__CONSIGNE__.
Selon le texte sur Le Jeu de l'amour et du hasard, en quoi Silvia se déguise-t-elle pour voir le mari qu'on lui destine ?

__TEXTE FOURNI__.
· · · ·
Cependant, un autre aspect du théâtre de Marivaux est traité par Catherine Naugrette-Christophe : la leçon sociale. En effet, cette critique littéraire « répond », dans la préface à l’édition Gallimard de 1994, à la question implicite de la morale que peuvent tirer les héros de la comédie du Jeu de l’amour et du hasard, avec l’énoncé suivant : « A travers les épreuves de la comédie, les jeunes gens (…) reçoivent une double leçon : sociale et sentimentale. »

Avant de s’attarder plus en détail sur l’énoncé, il se doit d’évoquer brièvement l’intrigue de cette comédie. Il s’agit, comme dans bien d’autres pièces de Marivaux, de gens à marier. Pourtant cela ne cesse de se compliquer, par le biais de déguisements grâce auxquels les maîtres jouent au domestique, et vice-versa. Promise à Dorante sans le connaître, Silvia a imaginé avec l’accord de son père, Monsieur Orgon, de se déguiser en soubrette pour voir un peu quel est le mari qu’on lui destine. Ce dernier de son côté a conçu le même subterfuge et paraît devant sa fiancée sous un habit de valet. Dès lors, plus rien n’est simple et les jeux de l’amour sont soumis aux caprices du hasard.

Pour ce qui est trait aux aspects formels de l’énoncé, on peut relever que Naugrette-Christophe utilise le présent de vérité générale pour exprimer son point de vue. Ce temps verbal permet de souligner le fait que c’est une affirmation forte. On peut également relever l’expression « double leçon », qui peut être définie comme une métaphore de la pédagogie.
· · · ·
__DONNÉES__.
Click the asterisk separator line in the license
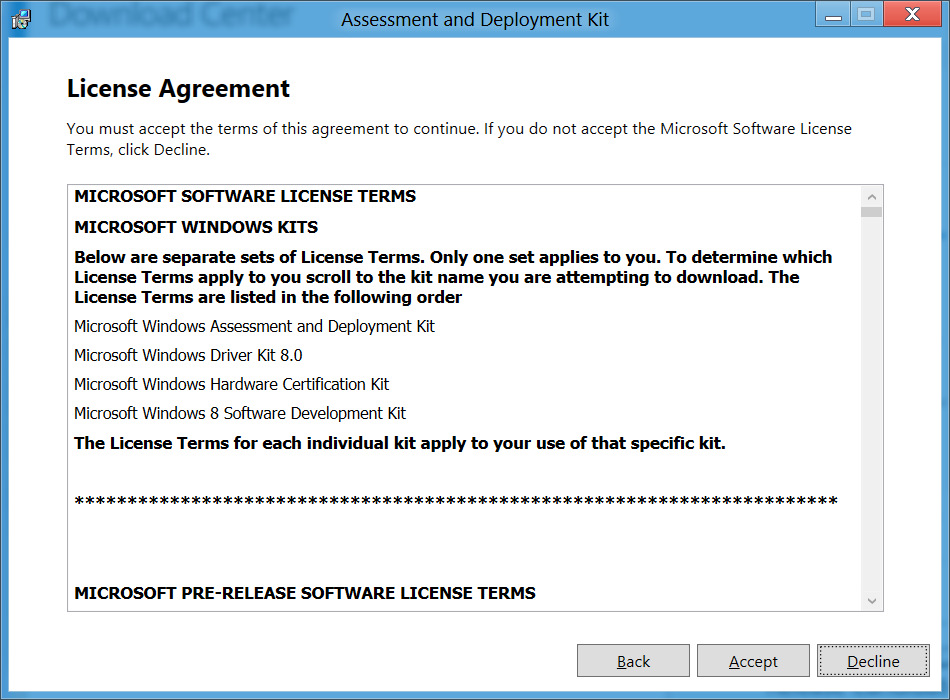The image size is (950, 700). 456,502
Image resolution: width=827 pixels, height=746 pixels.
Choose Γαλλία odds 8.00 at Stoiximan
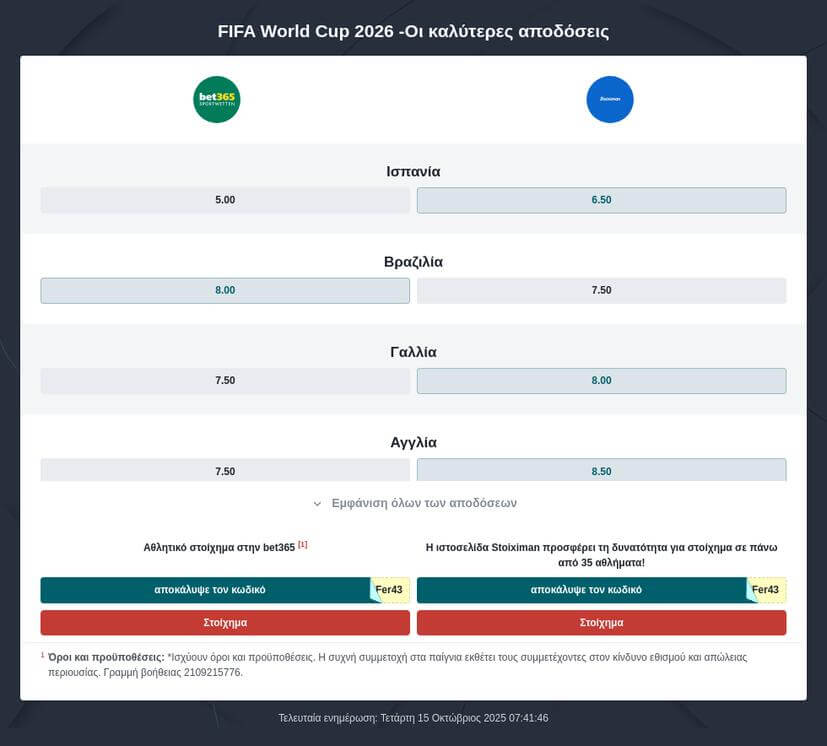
· · · ·
__PROBLÈME RÉSOLU__.
En soubrette.